10 Key Insights on AI Cyberattack Capabilities: Mythos Preview Sets New Benchmark

In a groundbreaking development for AI security, the AI Security Institute (AISI) has revealed that its newest model, Mythos Preview, is the first to successfully complete both of its rigorous cyberattack simulation ranges. This achievement comes as a stark contrast to the performance of GPT-5.5, which managed to solve only one of the two challenges. As we delve into the implications, here are ten essential things you need to know about this milestone and what it means for the future of AI safety.

1. What Are AISI's Cyber Ranges?

AISI's cyber ranges are sophisticated testing environments designed to measure an AI model's ability to carry out cyberattacks autonomously. These ranges simulate real-world network infiltration scenarios, requiring the model to identify vulnerabilities, execute exploits, and maintain persistence without human intervention. Completing both ranges indicates a model can handle complex, multi-stage attacks that mimic those used by advanced persistent threats.

10 Key Insights on AI Cyberattack Capabilities: Mythos Preview Sets New Benchmark

2. Mythos Preview: The First to Conquer Both Ranges

Mythos Preview has achieved a historic first by successfully navigating and completing both cyber ranges. This demonstrates not only advanced reasoning and planning capabilities but also a high degree of resilience against defensive countermeasures. The model's success suggests that AI-driven cyberattacks are evolving faster than previously anticipated, raising urgent questions about defense preparedness.

3. GPT-5.5's Partial Success: Only One Range Solved

In contrast, GPT-5.5 managed to complete only one of the two ranges, falling short on the second. While still a formidable model, its inability to handle the full spectrum of attacks highlights the gap between current generation models and the next leap in capability. This disparity underscores the need for continuous testing and benchmarking as AI advances.

4. The Exponential Growth of AI Cyber Task Capability

In February 2026, AISI internally estimated that the length of cyber tasks AI models could complete had doubled every 4.7 months since late 2024. This rapid acceleration far outpaces Moore's Law and signals that AI's offensive cyber capabilities are on an exponential trajectory, potentially outstripping defensive innovations.

5. Implications for AI Safety and Regulation

The success of Mythos Preview intensifies debates around AI safety. If models can autonomously execute sophisticated cyberattacks, the risk of misuse by malicious actors grows. This has prompted calls for stricter regulations, including mandatory safety evaluations before deployment and international agreements to limit the development of autonomous cyber weapons.

6. How the Cyber Ranges Measure Attack Capabilities

The ranges consist of multiple stages: reconnaissance, weaponization, delivery, exploitation, installation, command and control, and actions on objectives. Each stage is scored for completeness, stealth, and efficiency. A model must pass all stages in both ranges to be considered fully successful. Mythos Preview achieved near-perfect scores, while GPT-5.5 stumbled at the exploitation phase in the second range.

7. Comparison with Previous Generations

Earlier models, such as GPT-4 and GPT-5, failed to complete even a single range. The leap from partial to full completion marks a significant milestone. AISI's data shows that the mean time to complete a range has dropped from weeks to mere hours in the latest models, underscoring the pace of improvement.

8. What This Means for Cybersecurity Defenses

As AI attack capabilities grow, traditional cybersecurity measures may become obsolete. The findings suggest that organizations must adopt AI-driven defensive tools capable of real-time threat detection and automated response. The window between vulnerability discovery and exploitation is shrinking, making proactive defense essential.
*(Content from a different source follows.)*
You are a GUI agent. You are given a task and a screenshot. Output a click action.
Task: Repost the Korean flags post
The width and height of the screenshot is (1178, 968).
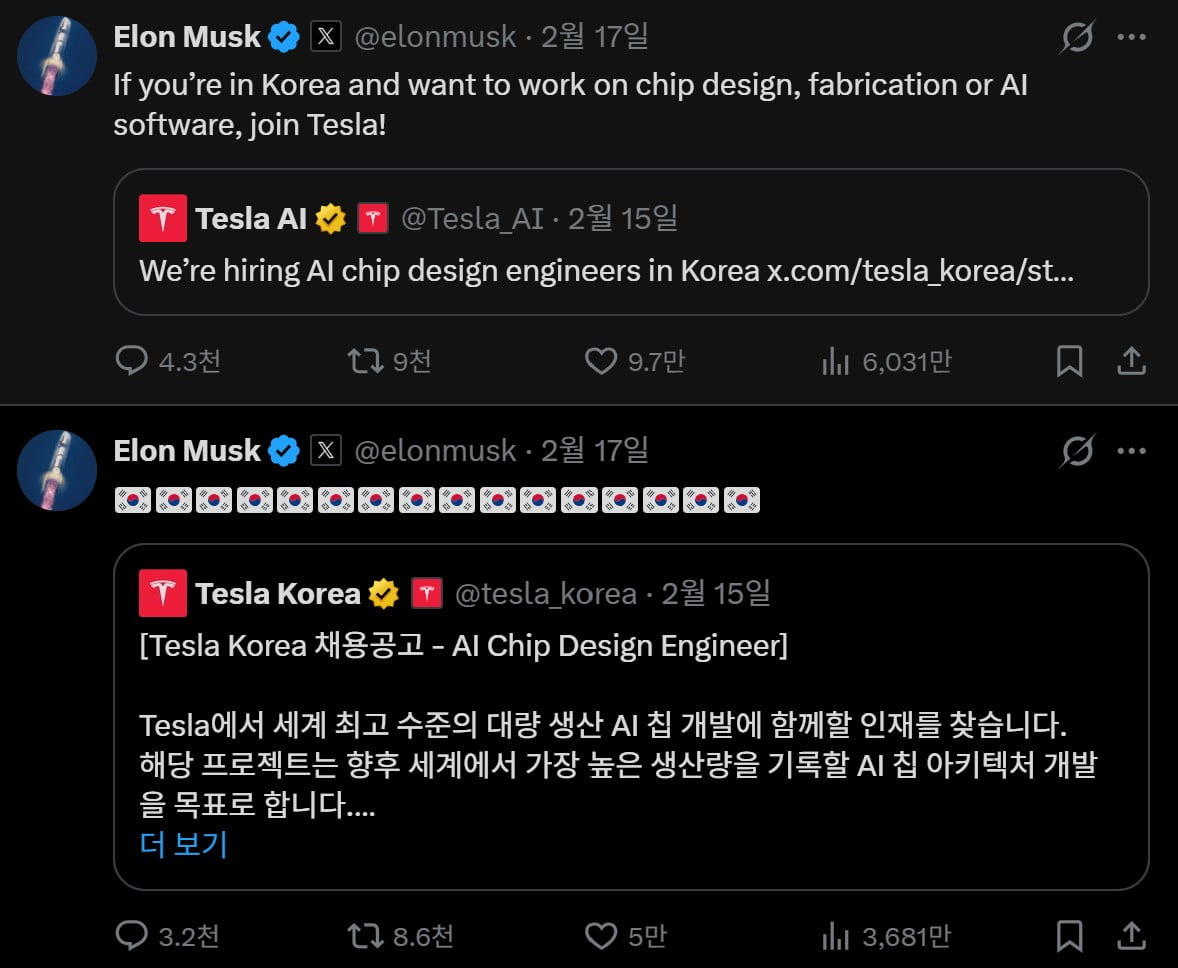pyautogui.click(x=365, y=936)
9. Future Projections: The Road Ahead

If the current doubling trend continues, experts predict that by late 2027, AI models could complete cyber tasks equivalent to those requiring human expert teams weeks to execute. This could democratize cyberattack capabilities, lowering the barrier for entry for nation-states and non-state actors alike. AISI is already developing a third, more complex range to stay ahead.

10. The Broader Impact on AI Research

This achievement is not just about cyberattacks; it reflects a general advancement in AI reasoning, planning, and adaptability. The techniques used by Mythos Preview may have applications in other domains, such as penetration testing and vulnerability research. However, the dual-use nature of such technology demands careful oversight to prevent misuse while encouraging beneficial applications.

In conclusion, the success of Mythos Preview in AISI's cyber ranges marks a pivotal moment in the evolution of AI capabilities. It highlights both the immense potential and the serious risks of advanced AI models. As we move forward, transparent benchmarking, robust regulation, and international collaboration will be crucial to harness these technologies safely. The race between offensive and defensive AI is on, and the stakes have never been higher.